Sunday 2 November 2003 was a special date for those interested in computer security - it was the 15th anniversary of one of the most important events in the history of computer hacking.

A little after 6pm on 2 November 1988, those responsible for managing the Unix and VAX/VMS systems connected to the Arpanet noticed their computers were behaving oddly. Machines that should have been idling were suddenly running with crippling load-averages, which made them grind to a halt.

Rebooting the systems didn't help, nor did killing the multitude of processes running on each: within seconds, the load-average again shot off the scale. Something was clearly wrong and a little before midnight a system manager at Harvard announced that "there might be a virus loose on the internet".

There was indeed a virus loose: Robert Morris's Internet Worm. A sophisticated "automated hacker", this program broke into and flooded thousands of computer systems accessible over the nascent internet. It wasn't the first virus, nor indeed the first worm, and it wasn't the first program to flood computers within a network. But it was important for one crucial reason: it was the first time the "buffer overflow" hacking trick had been seen in the wild.

It is widely accepted that it was Morris's father, a senior analyst at the National Security Agency, who first appreciated that unchecked buffers in many programs written in C could permit hackers to gain control of systems. He noticed that over-running the end of an input buffer would allow the return address to be overwritten and suggested to his son - a computer science student at Cornell - that this might be a huge problem.

How right he was. The Morris Worm showed clearly that computers could be hacked and remotely accessed through this mechanism. The virus exploited an unchecked buffer in the "finger" service to gain access to computers for which it was unable to guess valid passwords.

The events of November 1988 led to the creation of the first Computer Emergency Response Team (Cert) at Carnegie Mellon University, and made the buffer overflow trick popular among the more expert hackers. By November 1996, an article entitled Smashing the Stack for Fun and Profit by hacker Aleph One in Phrack magazine alerted even the most unsophisticated script kiddie to how the trick worked. By the end of the decade, a Darpa-funded report said buffer overflow was the most commonly exploited system vulnerability.

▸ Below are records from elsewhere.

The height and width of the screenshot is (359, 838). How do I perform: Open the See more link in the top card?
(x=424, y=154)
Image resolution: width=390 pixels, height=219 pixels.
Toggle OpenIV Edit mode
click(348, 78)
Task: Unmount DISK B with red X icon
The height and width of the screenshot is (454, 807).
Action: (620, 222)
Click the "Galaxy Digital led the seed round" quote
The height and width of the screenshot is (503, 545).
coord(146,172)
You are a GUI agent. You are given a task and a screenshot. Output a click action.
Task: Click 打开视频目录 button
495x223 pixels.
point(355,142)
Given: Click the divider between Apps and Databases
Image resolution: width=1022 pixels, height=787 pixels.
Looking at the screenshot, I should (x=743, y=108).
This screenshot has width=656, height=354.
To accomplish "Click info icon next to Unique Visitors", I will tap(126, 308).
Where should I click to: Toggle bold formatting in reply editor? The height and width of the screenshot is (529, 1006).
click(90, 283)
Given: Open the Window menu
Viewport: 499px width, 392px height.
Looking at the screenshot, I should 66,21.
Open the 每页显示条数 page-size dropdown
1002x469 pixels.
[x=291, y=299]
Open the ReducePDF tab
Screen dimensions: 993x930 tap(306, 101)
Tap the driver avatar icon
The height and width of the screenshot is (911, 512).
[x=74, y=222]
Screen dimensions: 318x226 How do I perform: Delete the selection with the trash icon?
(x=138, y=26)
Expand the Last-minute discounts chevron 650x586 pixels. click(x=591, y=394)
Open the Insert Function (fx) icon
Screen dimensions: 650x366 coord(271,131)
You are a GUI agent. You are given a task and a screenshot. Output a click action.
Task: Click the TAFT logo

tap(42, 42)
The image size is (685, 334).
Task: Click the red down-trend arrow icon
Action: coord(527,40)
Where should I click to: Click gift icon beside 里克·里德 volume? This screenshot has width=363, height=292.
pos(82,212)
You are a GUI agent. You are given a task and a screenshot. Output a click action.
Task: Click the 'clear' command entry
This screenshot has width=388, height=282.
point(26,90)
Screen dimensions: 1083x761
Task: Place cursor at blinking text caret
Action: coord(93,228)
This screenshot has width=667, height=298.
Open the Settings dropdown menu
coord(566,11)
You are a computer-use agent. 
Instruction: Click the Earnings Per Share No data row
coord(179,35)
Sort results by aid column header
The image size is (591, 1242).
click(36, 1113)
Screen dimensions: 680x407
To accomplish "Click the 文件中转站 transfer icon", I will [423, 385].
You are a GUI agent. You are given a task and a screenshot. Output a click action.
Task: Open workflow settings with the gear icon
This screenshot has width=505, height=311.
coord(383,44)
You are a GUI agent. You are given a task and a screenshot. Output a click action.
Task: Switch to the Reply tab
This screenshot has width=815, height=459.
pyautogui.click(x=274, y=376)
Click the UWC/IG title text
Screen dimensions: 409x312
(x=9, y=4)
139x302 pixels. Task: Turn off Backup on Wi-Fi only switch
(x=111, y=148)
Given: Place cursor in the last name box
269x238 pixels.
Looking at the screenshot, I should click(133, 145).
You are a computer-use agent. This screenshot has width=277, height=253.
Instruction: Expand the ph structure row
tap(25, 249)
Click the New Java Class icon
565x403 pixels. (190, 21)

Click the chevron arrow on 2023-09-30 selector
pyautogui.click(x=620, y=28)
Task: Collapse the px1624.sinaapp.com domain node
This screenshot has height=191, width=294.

Today, the buffer overflow exploit remains as popular and as successful as ever. Most worryingly, not only do such unchecked buffers continue to be discovered in old code, but also in newly produced programs. Despite the millions of pounds and untold man-years of time lost to buffer overflow exploits, they still plague us. Perhaps the Microsoft Trustworthy Computing Initiative will at last eradicate them, but I'm not betting on much improvement before the Internet Worm's 20th anniversary.